Microsoft Coco Framework for enterprise blockchain is 100 times faster for transactions

Blockchain is a transformational technology with the potential to extend digital transformation beyond a company’s four walls and into the processes it shares with suppliers, customers and partners. A growing number of enterprises are investing in blockchain as a secure and transparent way to digitally track the ownership of assets across trust boundaries and to collaborate on shared business processes, opening up new opportunities for cross-organizational collaboration and imaginative new business models.

Gartner forecasts that the business value add of Blockchain will be more than $176 billion by 2025 and more than $3.1 trillion by 2030.

Microsoft Coco can handle 1600 transactions per second with low hundreds of millisecond latency. This about 100 times better than other non-Coco protocols.

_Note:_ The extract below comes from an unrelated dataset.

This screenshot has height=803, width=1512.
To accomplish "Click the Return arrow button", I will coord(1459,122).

Microsoft is committed to bringing blockchain to the enterprise—and is working with customers, partners, and the blockchain community to continue advancing its enterprise readiness. Our mission is to help companies thrive in this new era of secure multi-party computation by delivering open, scalable platforms and services that any company—from ledger startups to retailers to health providers to global banks—can use to improved shared business processes.

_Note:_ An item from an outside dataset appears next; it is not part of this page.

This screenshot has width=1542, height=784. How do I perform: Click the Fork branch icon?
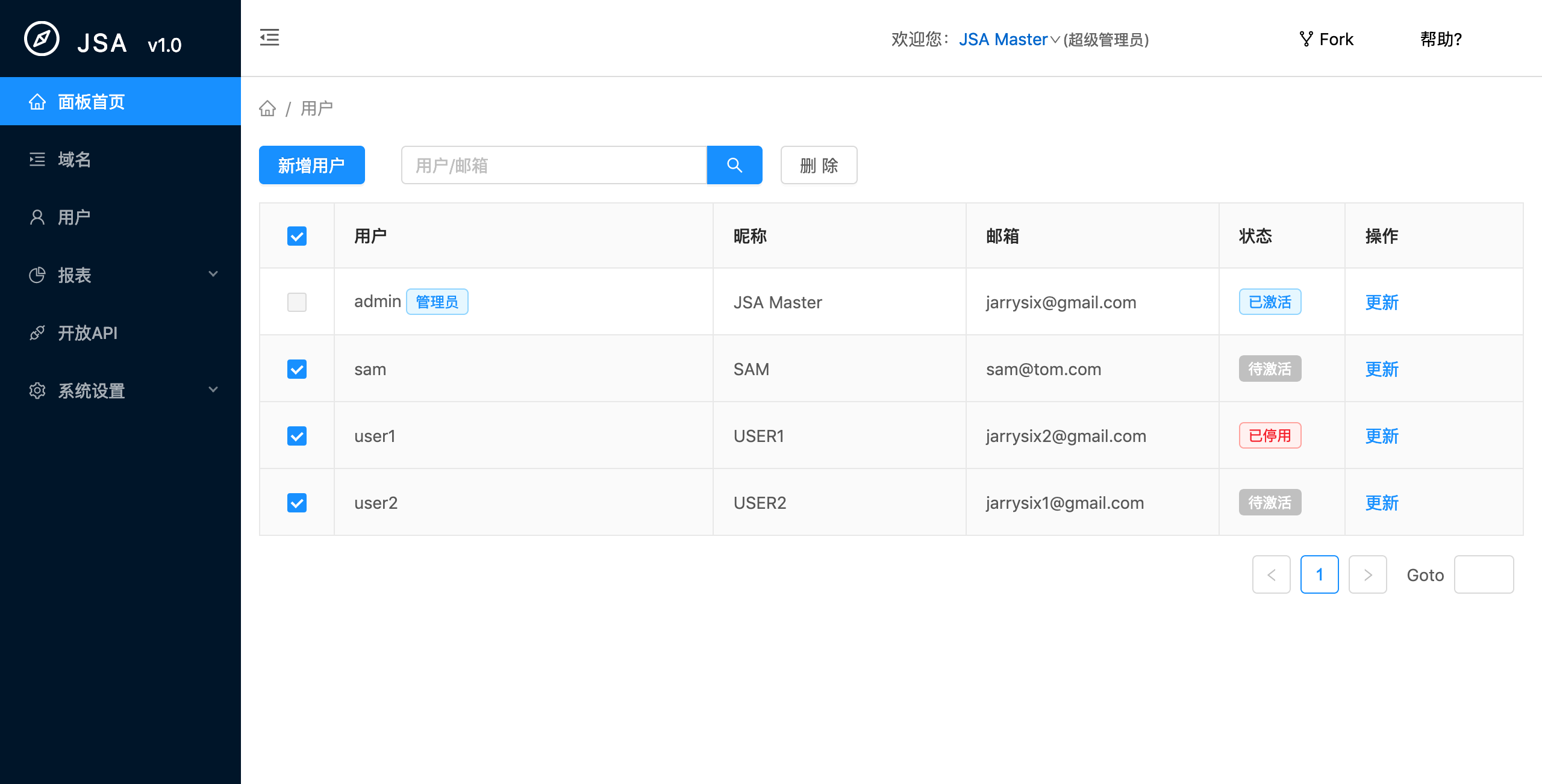click(x=1305, y=39)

As enterprises look to apply blockchain technology to meet their business needs, they’ve come to realize that many existing blockchain protocols fail to meet key enterprise requirements such as performance, confidentiality, governance, and required processing power. This is because existing systems were designed to function—and to achieve consensus—in public scenarios amongst anonymous, untrusted actors with maximum transparency. Because of this, transactions are posted “in the clear” for all to see, every node in the network executes every transaction, and computationally intensive consensus algorithms must be employed. These safeguards, while necessary to ensure the integrity of public blockchain networks, require tradeoffs in terms of key enterprise requirements such as scalability and confidentiality.

Efforts to adapt existing public blockchain protocols or to create new protocols to meet these needs have generally traded one required enterprise attribute for another—such as improved confidentiality at the cost of greater complexity or lower performance.

the Coco Framework, an open-source system that enables high-scale, confidential blockchain networks that meet all key enterprise requirements—providing a means to accelerate production enterprise adoption of blockchain technology.

Coco achieves this by designing specifically for confidential consortiums, where nodes and actors are explicitly declared and controlled. Based on these requirements, Coco presents an alternative approach to ledger construction, giving enterprises the scalability, distributed governance and enhanced confidentiality they need without sacrificing the inherent security and immutability they expect.

Leveraging the power of existing blockchain protocols, trusted execution environments (TEEs) such as Intel SGX and Windows Virtual Secure Mode (VSM), distributed systems and cryptography, Coco enables enterprise-ready blockchain networks that deliver:

* Throughput and latency approaching database speeds.
* Richer, more flexible, business-specific confidentiality models.
* Network policy management through distributed governance.
* Support for non-deterministic transactions.

By providing these capabilities, Coco offers a trusted foundation with which existing blockchain protocols can be integrated to deliver complete, enterprise-ready ledger solutions, opening up broad, high scale scenarios across industries, and furthering blockchain’s ability to digital transform business.

An open approach

By design, Coco is open and compatible with any blockchain protocol. Microsoft has already begun integrating Ethereum into Coco and we’re thrilled to announce that J.P. Morgan Chase, Intel and R3 have committed to integrating enterprise ledgers, Quorum, Hyperledger Sawtooth and Corda, respectively. This is just the beginning, and we look forward to exploring integration opportunities with other ledgers in the near future.